● WHAT NEEDS TO BE DONE:
Please repeat exactly the lines below from the one containing "Click the Details magnifier icon" down to the one containing "The image size is (1568, 768).", both included, and nothing else.

● RECORD EXTRACTS:

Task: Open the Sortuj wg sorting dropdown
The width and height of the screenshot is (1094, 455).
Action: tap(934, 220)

...

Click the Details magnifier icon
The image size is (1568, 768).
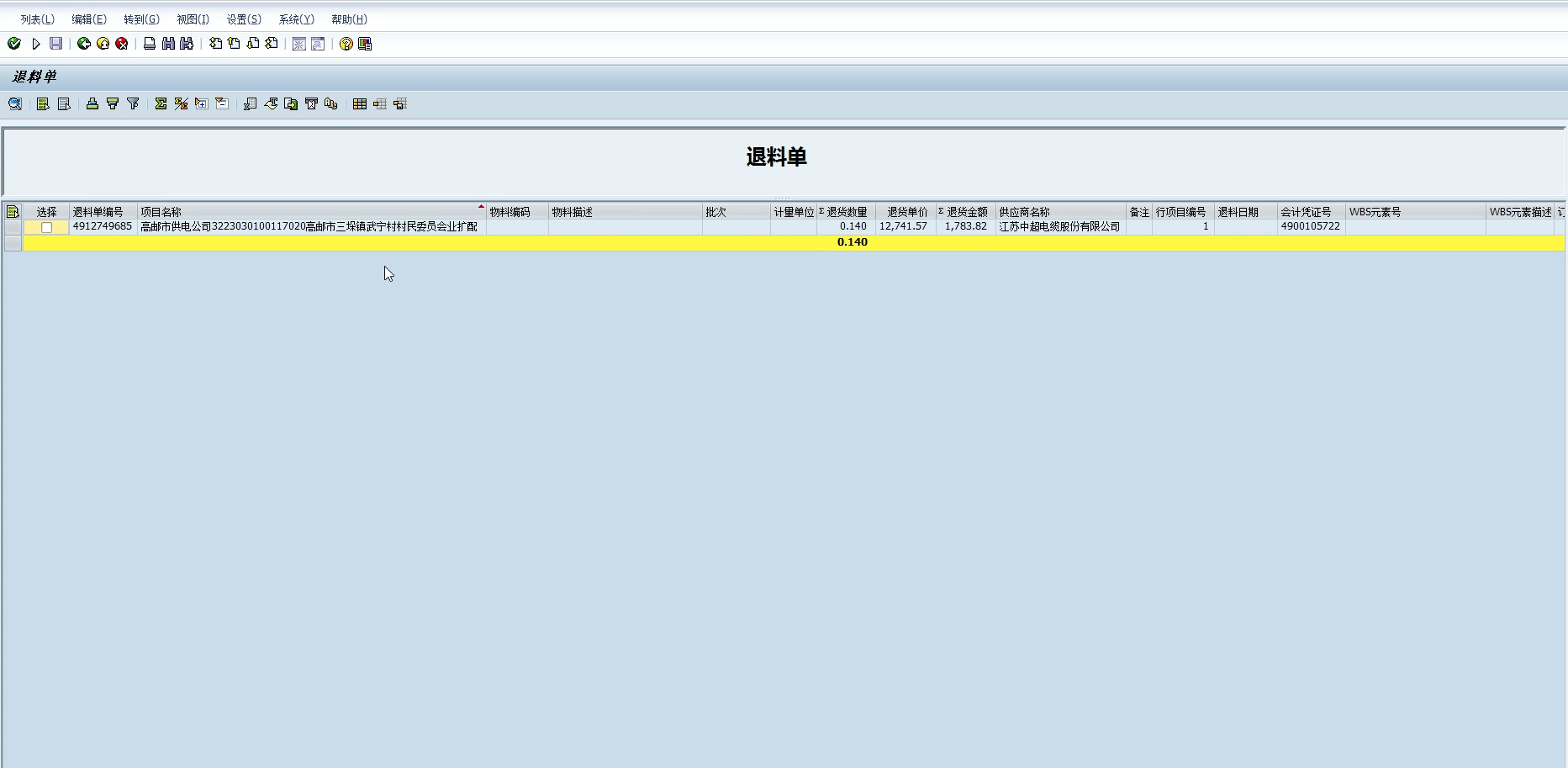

● RESPONSE TO THE EXERCISE:
Click the Details magnifier icon
The image size is (1568, 768).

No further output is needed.